Argo Rollouts: Canary Deployment
Canary takes its name from canaries in coal mines — sensitive birds that gave miners early warning of toxic gas. Same idea here: route a small slice of real traffic to the new version, watch its metrics, and only ramp up if it stays healthy.
1. Standby
Standby: stable receives 100% traffic; canary ingress is wired but has no target
Same shape as Blue Green at rest — but the second ingress is canary, not preview.
2. New Version Deployment
Preview (v2) is up; canary ingress accepts the X-Canary header but is still at 0% real traffic
v2 comes up as preview. The canary ingress accepts X-Canary: true for testing, but none of the real traffic is routed there yet.
3. Smoke Test Trigger
Smoke test instance is created from the template — same mechanism as Blue Green
Same mechanism as Blue Green: the Rollout triggers the smoke test Job.
4. Smoke Test
Smoke test uses X-Canary against v2. Test passes. Real traffic still 100% on v1.
The smoke test sends X-Canary: true requests; they hit v2. Real traffic is still 100% on v1.
5. Incremental Traffic Distribution
Traffic split: 90% stable, 10% canary. Prometheus collects v2 metrics; Argo Rollouts steps the split up automatically if metrics stay healthy.
This is the part Canary actually does differently. The Rollout shifts a configurable slice of real traffic to v2 — start at 10%, ramp through 25%, 50%, 75%, 100%. Between steps, Argo Rollouts queries Prometheus for the canary’s error rate and latency. If they stay within bounds, the next step fires automatically.

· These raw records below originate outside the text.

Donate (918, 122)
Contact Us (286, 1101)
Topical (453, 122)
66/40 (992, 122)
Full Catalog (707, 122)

If they degrade, the Rollout aborts and traffic snaps back to v1.
6. Cutover and Re-Organize
v2 is promoted to stable, v1 is removed, smoke test instance is cleaned up
Once the ramp completes successfully, the Rollout removes v1 entirely and v2 becomes the new stable. The smoke test instance is cleaned up.

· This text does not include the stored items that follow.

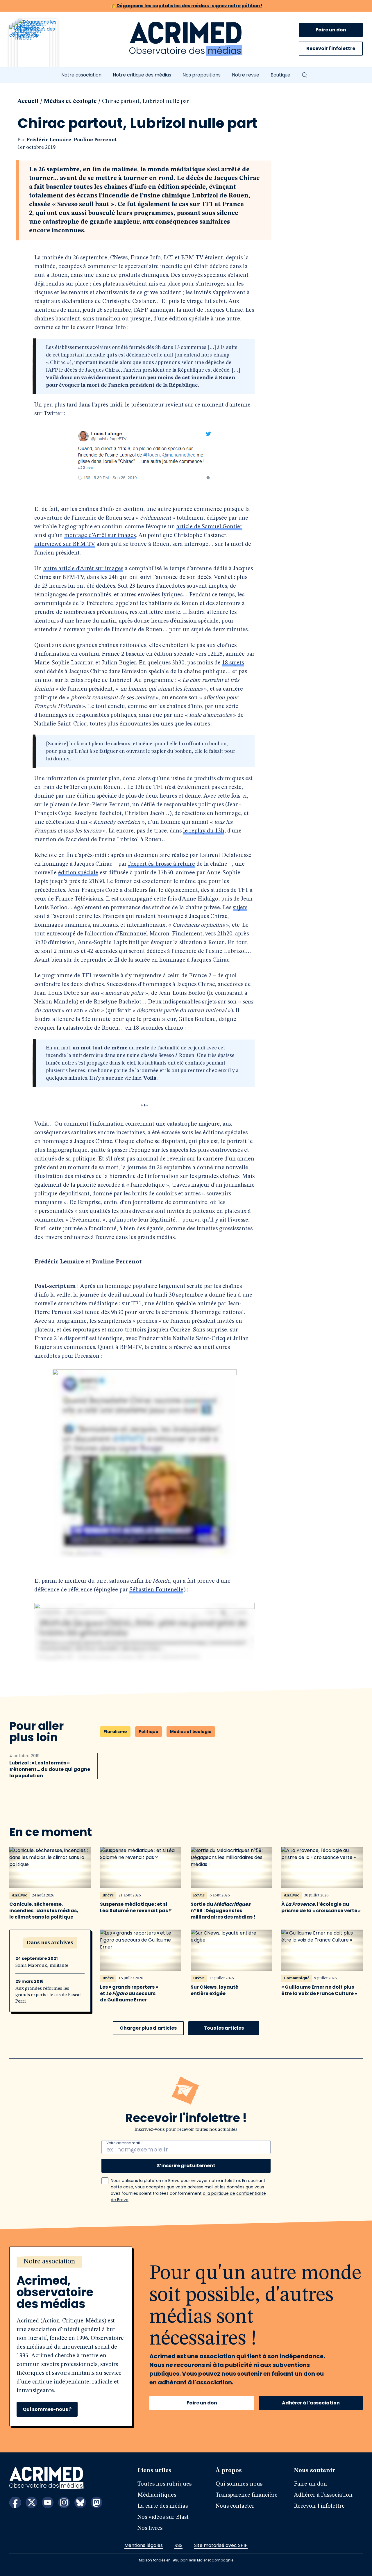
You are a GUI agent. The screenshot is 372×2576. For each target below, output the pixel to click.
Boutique (280, 75)
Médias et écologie (70, 101)
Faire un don (331, 29)
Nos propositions (202, 75)
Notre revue (245, 75)
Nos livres (149, 2528)
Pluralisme (115, 1731)
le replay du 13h (203, 831)
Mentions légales (143, 2545)
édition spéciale (78, 873)
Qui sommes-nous (239, 2484)
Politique (148, 1731)
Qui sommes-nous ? (47, 2409)
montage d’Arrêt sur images (100, 536)
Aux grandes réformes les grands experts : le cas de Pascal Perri (48, 1995)
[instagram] (64, 2502)
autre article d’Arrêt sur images (83, 569)
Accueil (28, 101)
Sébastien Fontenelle (156, 1590)
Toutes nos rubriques (164, 2484)
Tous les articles (224, 2028)
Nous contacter (235, 2506)
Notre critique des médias (142, 75)
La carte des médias (162, 2506)
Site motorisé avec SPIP (221, 2545)
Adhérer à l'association (311, 2402)
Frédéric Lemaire (48, 139)
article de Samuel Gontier (209, 527)
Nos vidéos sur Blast (163, 2517)
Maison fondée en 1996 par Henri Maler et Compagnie (186, 2560)
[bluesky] (80, 2502)
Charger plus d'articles (148, 2028)
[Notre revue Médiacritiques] (41, 46)
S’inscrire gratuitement (186, 2165)
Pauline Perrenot (95, 139)
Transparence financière (247, 2495)
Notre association (81, 75)
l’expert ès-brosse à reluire (161, 864)
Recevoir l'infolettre (330, 48)
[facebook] (15, 2502)
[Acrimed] (186, 39)
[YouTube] (47, 2502)
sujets (240, 908)
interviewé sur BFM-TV (64, 544)
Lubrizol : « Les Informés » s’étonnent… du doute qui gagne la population (49, 1769)
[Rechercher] (304, 75)
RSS (178, 2545)
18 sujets (233, 663)
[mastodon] (96, 2502)
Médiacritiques (156, 2495)
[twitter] (31, 2502)
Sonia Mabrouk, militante (41, 1965)
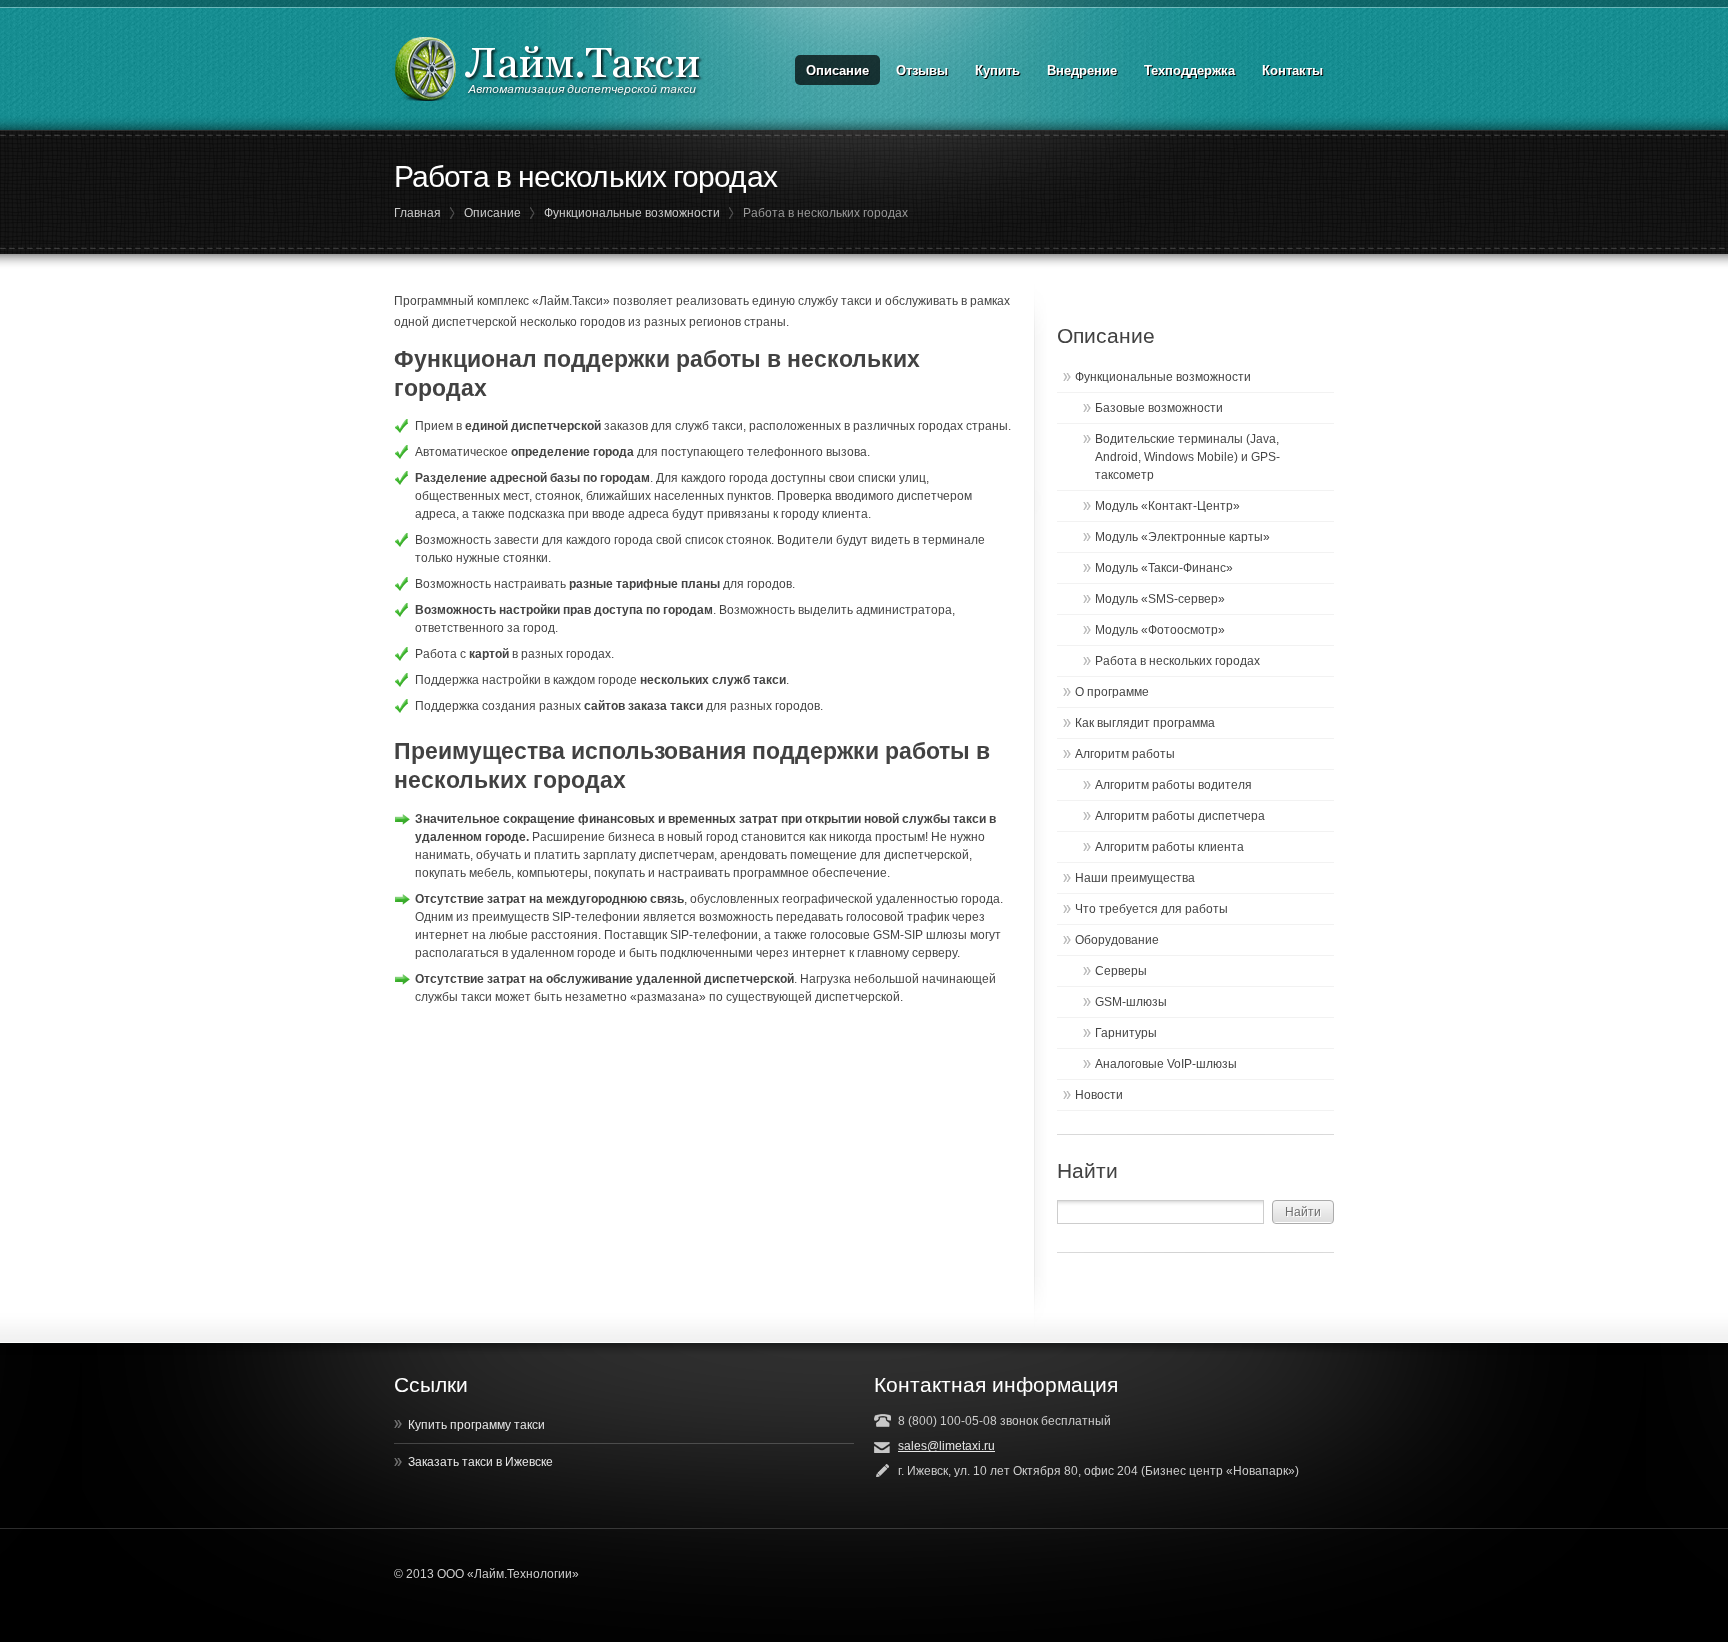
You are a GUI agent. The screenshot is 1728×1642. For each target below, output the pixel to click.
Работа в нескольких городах (1177, 661)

Canary needs a metrics source. Argo Rollouts ships with AnalysisTemplates that can query Prometheus, Datadog, New Relic, CloudWatch, or even a custom HTTP endpoint — the right answer depends on what your observability stack already exposes.
Picking the Right Strategy
| Blue Green | Canary | |
|---|---|---|
| Cutover | Atomic, all-at-once | Gradual, metric-driven |
| Real users see the new version | After cutover | During the ramp |
| Resource footprint while testing | 2× (both versions full-size) | 2× during overlap, canary can start small |
| Needs a metrics source (e.g. Prometheus) | No | Yes |
| Rollback after cutover | Label flip back to v1 | Snap traffic back to stable |
| Best fit | Server-side and B2B | Client-side and B2C |
Blue Green is the natural fit for server-side and B2B workloads. Running two versions of a server side-by-side opens up concurrency side-effects — stateful caches, DB schema assumptions, in-flight job ownership — that make a partial traffic split risky. A B2B contract usually also means a small, trusted user base, so an atomic cutover is acceptable, and if something breaks, the rollback flip is just as atomic.
Canary is the natural fit for client-side and B2C workloads. Client instances run independently in each user’s local environment, so a 10% rollout doesn’t create cross-instance contention. And the much larger user base — heterogeneous devices, networks, behaviors — means real-user telemetry is precisely the thing you want before going all-in.
Both strategies still require a smoke test gate before any real traffic hits the new version. The choice between Blue Green and Canary is about what happens after that gate passes, not whether to gate at all.